# START OF Source

Based on recent studies, we’ve seen enterprise organizations report that as much as 60% of their annual capital IT budget is related to storage hardware.  This may come at no surprise, with the ever increasing trend in most businesses to keep more-and-more data online and directly accessible to users. 

Of course, a large portion of consumed storage may be due to duplicated files and other redundant data stored by users on network file shares.  To help reduce disk space (and storage costs) occupied by duplicated data files, Windows Server 2012 now includes a built-in Data Deduplication feature for any NTFS volume hosted on a Windows Server 2012 file server.

This month, we’re joined by Guido van Brakel, Principal Consultant and Subject Matter Expert at Enduria.  As a frequent contributor to the IT Pro Community at-large, Guido is always eager to share new information.  In this article, Guido will walk us through our new Data Deduplication feature so that you can see how easily you can leverage it in your own environment to save on disk space and storage costs!

Keith

- - - - - - - - - -

What is Data Deduplication?

With Windows Server 2012, there is a new cool feature, called Data Deduplication. Data deduplication involves finding and removing duplication within data without compromising its fidelity or integrity. The goal is to store more data in less space by segmenting files into small variable-sized chunks (32–128 KB), identifying duplicate chunks, and maintaining a single copy of each chunk. Redundant copies of the chunk are replaced by a reference to the single copy. The chunks are compressed and then organized into special container files in the System Volume Information folder. In addition, chunks are also compressed for further space optimization.

The result is an on-disk transformation of each file as shown in the picture below. After deduplication, files are no longer stored as independent streams of data, and they are replaced with stubs that point to data blocks that are stored within a common chunk store. Because these files share blocks, those blocks are only stored once, which reduces the disk space needed to store all files. During file access, the correct blocks are transparently assembled to serve the data without calling the application or the user having any knowledge of the on-disk transformation to the file. This enables administrators to apply deduplication to files without having to worry about any change in behavior to the applications or impact to users who are accessing those files.

# END OF Source

Exercise a: Please copy out the rows starting at the line that contains "Switch to the Forecast_Plot tab" and ending at the line that contains "Looking at the", with both of those lines included. Leave the pictures out.

# START OF Dataset

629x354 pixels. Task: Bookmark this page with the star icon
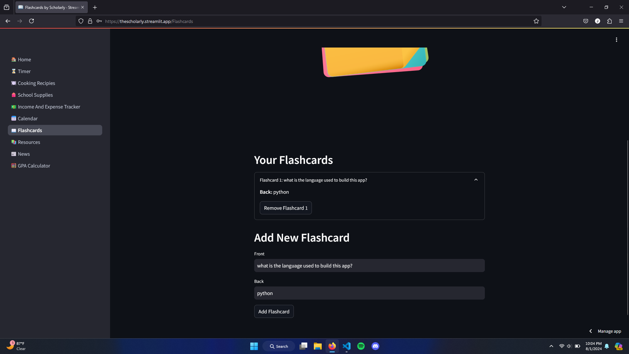tap(536, 21)
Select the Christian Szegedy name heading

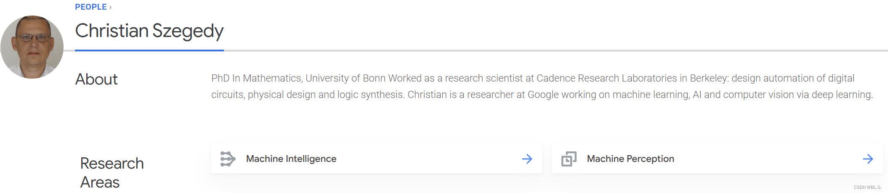pos(149,31)
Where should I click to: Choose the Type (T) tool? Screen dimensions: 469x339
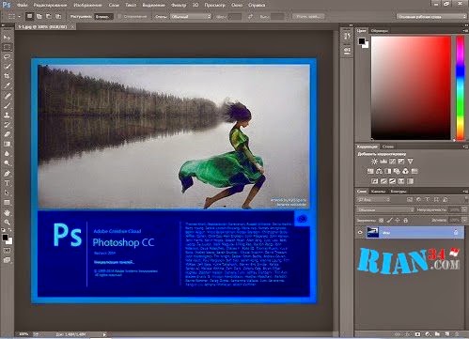pos(7,183)
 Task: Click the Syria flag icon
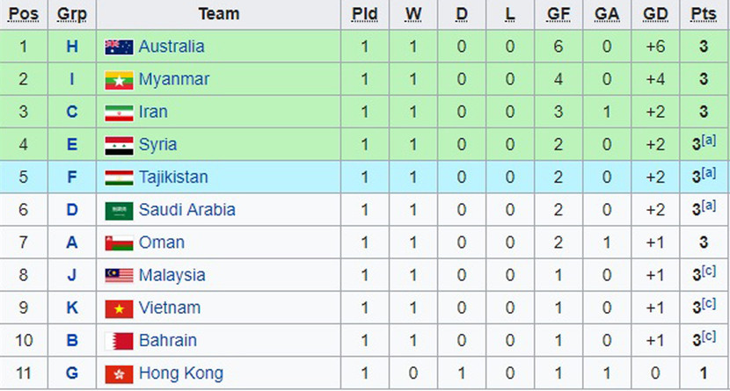coord(119,145)
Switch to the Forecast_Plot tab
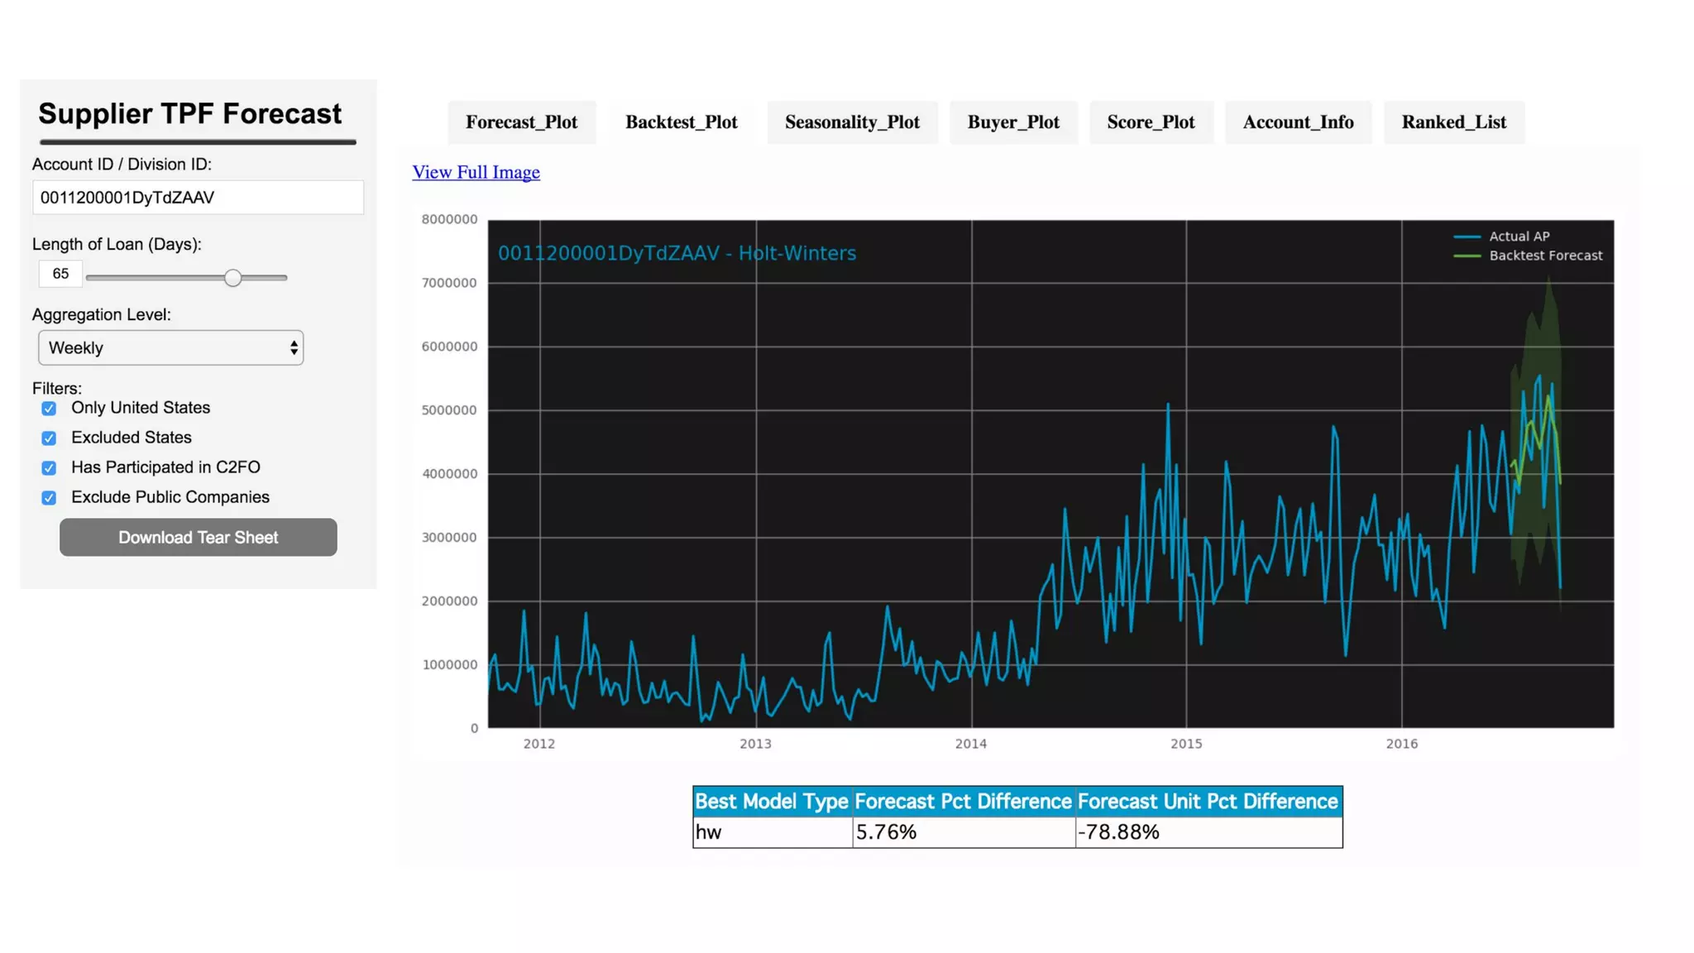This screenshot has width=1694, height=953. (521, 122)
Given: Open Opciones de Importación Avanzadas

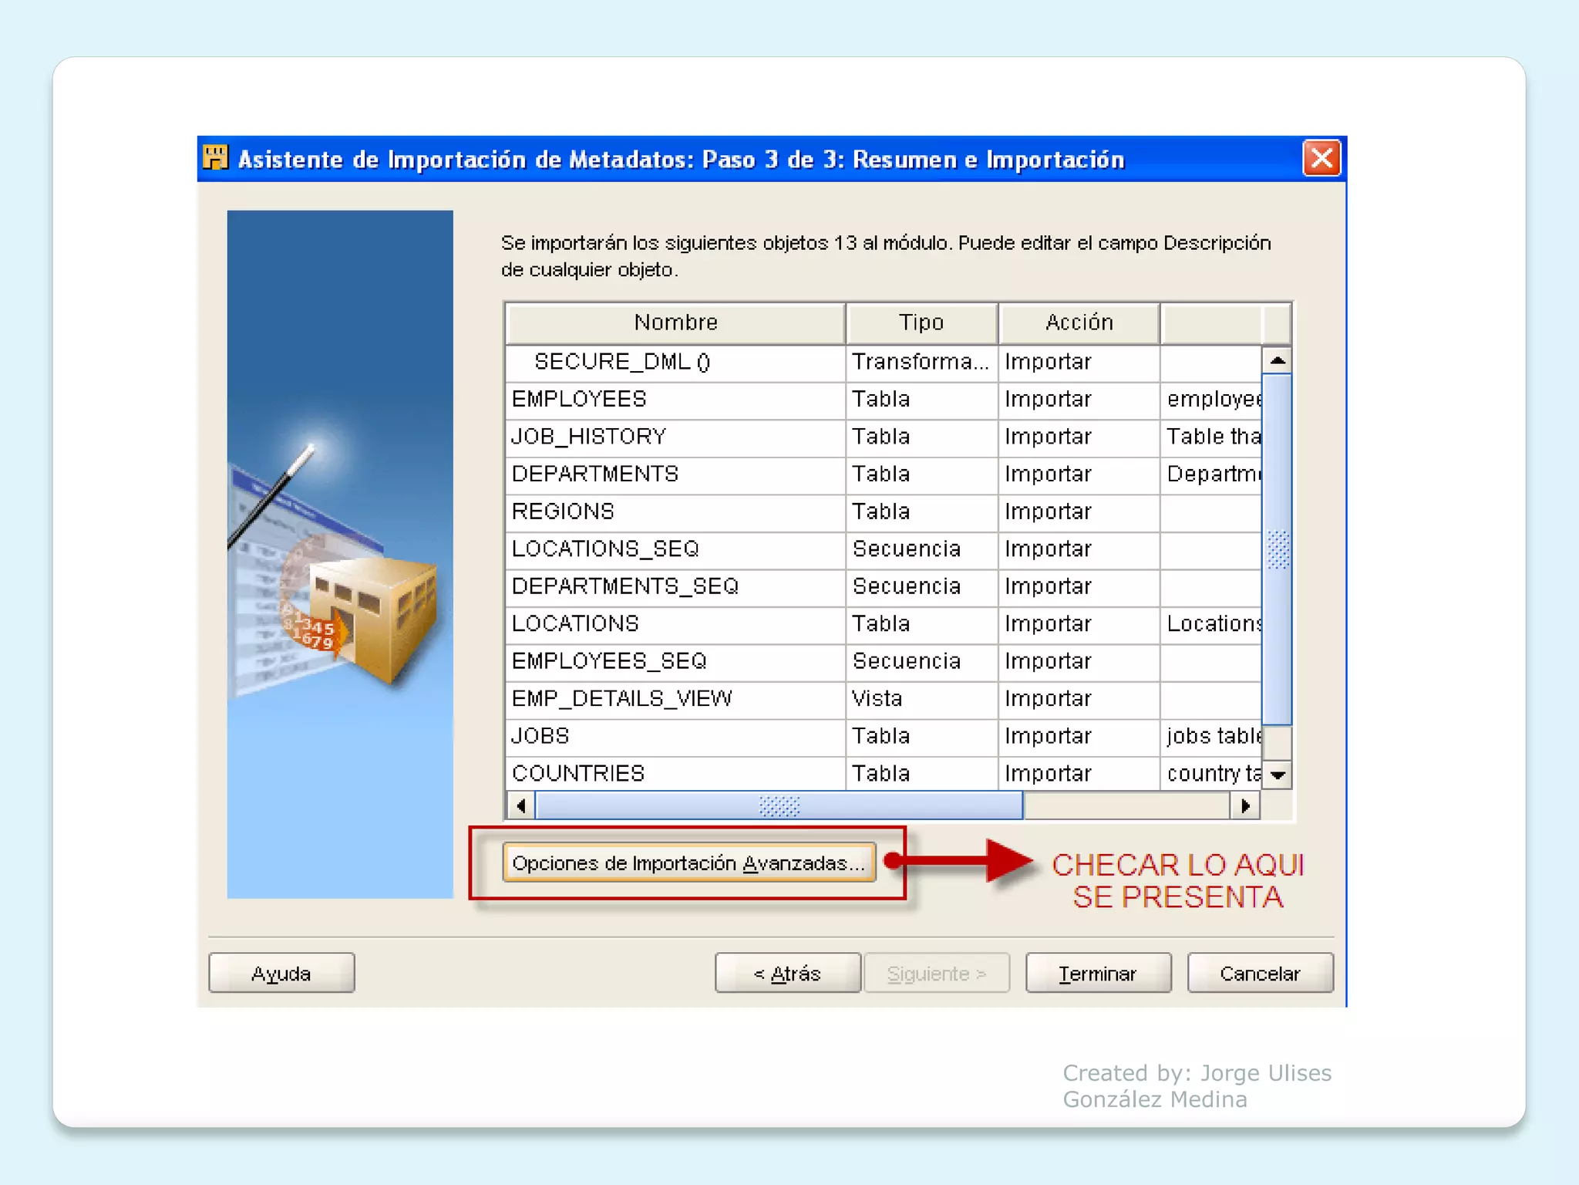Looking at the screenshot, I should tap(688, 863).
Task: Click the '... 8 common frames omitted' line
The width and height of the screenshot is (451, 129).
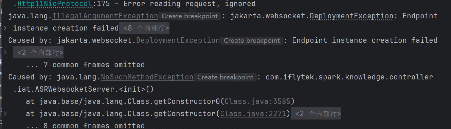Action: 85,126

# END OF Dataset

Exercise b: Translate this sentence from the Data Deduplication article into Spanish: "Redundant copies of the chunk are replaced by a reference to the single copy."

Result a:
Switch to the Forecast_Plot tab
This screenshot has width=1694, height=953. (521, 122)
Given: Open Opciones de Importación Avanzadas

Looking at the screenshot, I should tap(688, 863).

Result b: Las copias redundantes del fragmento se reemplazan por una referencia a la copia única.